Indispensible workers who are willing to do what it takes to help the company succeed even in the most difficult times. Those who pick up the slack when the organization is forced to cut back; those whose ideas save time, money, and effort; those with a positive outlook who help keep the organization moving forward.
I was talking business with two of my friends the other night. One is the owner of a Cincinnati based parenting publication. She was struggling with a decision on hiring a candidate for a new managing editor position. She has a small but committed staff who create a monthly magazine with a healthy readership. She couldn’t afford to make the wrong decision on this position.
“Every position counts and there is no room for error”, she said.
“Ask her,” I said, “if there were ice on the entrance steps at your office, would she be willing to throw down salt before the other employees or patrons got there?” She looked at me curiously. I continued. “From what I am hearing you need a leader as well as a team player. Someone who will pitch in and do what it takes to make sure the business and the team succeed. Someone who doesn’t think a task is beneath them and is flexible enough to go the extra mile when it is needed.”
“Yes, that’s it exactly!” she said.” I need someone who is willing to throw the salt.”

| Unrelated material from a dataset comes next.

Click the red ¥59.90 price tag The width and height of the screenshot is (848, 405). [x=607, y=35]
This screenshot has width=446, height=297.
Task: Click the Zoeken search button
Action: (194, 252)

How does a culture begin to exist in an organization? The vision has to start from the top and it has to be has been created intentionally. If I stopped one of our associates in the hallway and asked them, ”Why do you stay with Tx:Team?”, what would be their answer? If I asked one of our associates to name the values of our company, would those answers be the same? Culture must be reinforced by communicating frequently. It must be reinforced by clear expectations that are upheld by everyone in the organization. It must be reinforced by constantly recruiting and attracting the high performers I want in my business.
“So did you hire that candidate?” I asked my friend a few weeks later on the phone. “No, I found out she wasn’t willing to throw the salt.” she said.